Hudi manages large and continuously changing datasets, such as those used in streaming applications or data lakes. It provides a way to handle incremental updates, deletes, and upserts (updates and inserts) more efficiently and in a more scalable way than traditional batch processing. Hudi uses a combination of techniques, such as columnar storage, record-level updates, and indexing to achieve this.
Apache Hudi’s approach is to group all transactions into different types of actions that occur along a timeline. Hudi uses a directory-based approach with files that are time-stamped and log files that track changes to the records in that data file. Hudi allows you the option to enable a metadata table for query optimization (the metadata table is now on by default starting in version 0.11.0). This table will track a list of files that can be used for query planning instead of file operations, avoiding a potential bottleneck for large datasets.
Data lakes - Hudi is well-suited for use cases involving data lakes, where large volumes of data are collected and stored for future processing and analysis. Hudi can be used to manage the data in a data lake, ensuring that it remains consistent and up-to-date. With Hudi, data can be ingested from multiple sources and can be processed incrementally, reducing the need for expensive full-table scans. Hudi also provides support for column-level indexing and efficient storage formats, making it a great choice for data lakes that need to support ad-hoc querying and analysis.

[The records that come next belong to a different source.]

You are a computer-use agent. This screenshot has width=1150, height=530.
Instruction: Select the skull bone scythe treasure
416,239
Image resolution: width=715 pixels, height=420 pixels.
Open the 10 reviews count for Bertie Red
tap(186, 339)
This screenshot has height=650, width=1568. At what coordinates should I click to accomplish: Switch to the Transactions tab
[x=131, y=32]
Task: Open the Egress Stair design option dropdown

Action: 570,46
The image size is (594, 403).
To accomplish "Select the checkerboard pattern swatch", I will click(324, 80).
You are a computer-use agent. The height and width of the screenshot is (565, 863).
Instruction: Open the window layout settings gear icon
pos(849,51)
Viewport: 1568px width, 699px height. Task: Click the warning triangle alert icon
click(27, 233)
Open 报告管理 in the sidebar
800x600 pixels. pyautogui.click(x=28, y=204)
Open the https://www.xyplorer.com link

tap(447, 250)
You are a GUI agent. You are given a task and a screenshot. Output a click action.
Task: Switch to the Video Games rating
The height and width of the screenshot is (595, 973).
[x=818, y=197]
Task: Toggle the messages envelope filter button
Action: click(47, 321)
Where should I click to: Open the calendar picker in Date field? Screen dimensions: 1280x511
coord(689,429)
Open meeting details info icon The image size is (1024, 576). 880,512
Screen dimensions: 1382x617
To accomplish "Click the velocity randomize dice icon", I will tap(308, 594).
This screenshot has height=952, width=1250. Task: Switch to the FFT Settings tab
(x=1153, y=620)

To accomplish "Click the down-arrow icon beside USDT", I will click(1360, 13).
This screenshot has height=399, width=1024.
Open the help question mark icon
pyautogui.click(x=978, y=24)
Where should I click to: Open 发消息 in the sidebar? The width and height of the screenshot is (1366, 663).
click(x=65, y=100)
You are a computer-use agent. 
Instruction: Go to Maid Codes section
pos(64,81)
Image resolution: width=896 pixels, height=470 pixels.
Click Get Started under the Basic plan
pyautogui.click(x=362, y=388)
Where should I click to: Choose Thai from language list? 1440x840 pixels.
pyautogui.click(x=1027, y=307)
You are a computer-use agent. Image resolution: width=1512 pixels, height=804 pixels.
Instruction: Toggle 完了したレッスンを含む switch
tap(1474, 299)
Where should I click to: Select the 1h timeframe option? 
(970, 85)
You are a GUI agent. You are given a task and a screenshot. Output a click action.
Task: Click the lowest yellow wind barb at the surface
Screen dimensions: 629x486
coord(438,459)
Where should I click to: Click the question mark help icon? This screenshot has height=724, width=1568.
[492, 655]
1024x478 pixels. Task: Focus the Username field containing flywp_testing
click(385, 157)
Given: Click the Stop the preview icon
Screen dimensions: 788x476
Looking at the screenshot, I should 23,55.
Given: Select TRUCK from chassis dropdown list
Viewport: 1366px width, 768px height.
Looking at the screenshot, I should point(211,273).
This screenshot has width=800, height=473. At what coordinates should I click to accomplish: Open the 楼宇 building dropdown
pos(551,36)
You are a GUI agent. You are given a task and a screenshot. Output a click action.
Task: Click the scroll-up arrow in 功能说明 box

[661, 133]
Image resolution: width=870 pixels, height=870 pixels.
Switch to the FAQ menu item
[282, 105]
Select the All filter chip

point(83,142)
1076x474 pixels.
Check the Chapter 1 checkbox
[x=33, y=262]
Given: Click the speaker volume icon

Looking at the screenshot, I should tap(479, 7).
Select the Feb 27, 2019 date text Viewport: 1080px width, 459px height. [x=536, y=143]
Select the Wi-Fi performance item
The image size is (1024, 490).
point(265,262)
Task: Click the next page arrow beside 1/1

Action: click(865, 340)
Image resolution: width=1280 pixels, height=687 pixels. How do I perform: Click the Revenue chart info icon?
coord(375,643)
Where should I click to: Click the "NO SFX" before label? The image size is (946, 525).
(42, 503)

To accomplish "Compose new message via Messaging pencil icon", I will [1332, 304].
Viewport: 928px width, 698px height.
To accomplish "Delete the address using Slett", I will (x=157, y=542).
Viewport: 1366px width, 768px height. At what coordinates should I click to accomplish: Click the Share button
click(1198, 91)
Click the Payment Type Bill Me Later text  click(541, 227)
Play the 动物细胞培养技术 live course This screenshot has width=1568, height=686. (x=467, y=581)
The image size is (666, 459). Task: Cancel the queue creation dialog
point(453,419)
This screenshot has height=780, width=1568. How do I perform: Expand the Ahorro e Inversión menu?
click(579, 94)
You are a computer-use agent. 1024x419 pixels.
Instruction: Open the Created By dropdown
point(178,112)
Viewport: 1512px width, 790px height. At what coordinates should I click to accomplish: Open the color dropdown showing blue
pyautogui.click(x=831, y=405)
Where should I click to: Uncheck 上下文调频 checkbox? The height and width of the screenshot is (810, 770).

Continuous analytics - Hudi can be used to provide real-time analytics on continuously changing data. It can be used to process and analyze data as it is being generated, providing insights into trends and patterns in the data. With its support for ACID transactions, Hudi can ensure that the data remains consistent and accurate, even as it is being updated in real-time. This makes Hudi a great choice for use cases involving real-time data processing and analytics, such as fraud detection, supply chain optimization, and network monitoring.
Machine learning - Hudi can be used as a data storage and management layer for machine learning workflows. It can be used to store large volumes of data, as well as manage the data as it is updated over time. With its support for incremental updates and deletes, Hudi can make it easier to manage the data used for machine learning models, reducing the need for expensive full-table scans. Additionally, Hudi can be used to store data in a format that is optimized for machine learning workflows, such as Parquet or ORC.
Apache Iceberg, Apache Hudi, and Delta Lake all take a similar approach on leveraging metadata to handle the heavy lifting. Metadata structures are used to define tables, schemas, and partitioning as well as what files make up a table.
While starting from a similar premise, each format has many differences, which may make one table format more compelling than another when it comes to enabling analytics on a data lake.
Delta Lake is an open-source data management system that provides ACID transactions and versioning on top of Apache Spark. Like Hudi, Delta Lake is designed for managing large, continuously changing datasets. Delta Lake is integrated with Apache Spark, which means that it can be used to process and analyze data in real time. Delta Lakes also provide support for data versioning and data quality checks, making them a great choice for use cases involving data science and machine learning workflows.
Apache Iceberg provides ACID transactions and versioning for large-scale datasets. Like Hudi, Apache Iceberg is built on top of Apache Hadoop, and it can be used to manage data in an HDFS or a cloud storage system. Apache Iceberg provides support for schema evolution, which means that changes to the data schema can be made without having to rewrite the entire dataset. Apache Iceberg also supports efficient indexing and query optimization, making it a good choice for use cases involving ad-hoc querying and analysis. Apache Iceberg is currently the only table format with partition evolution support.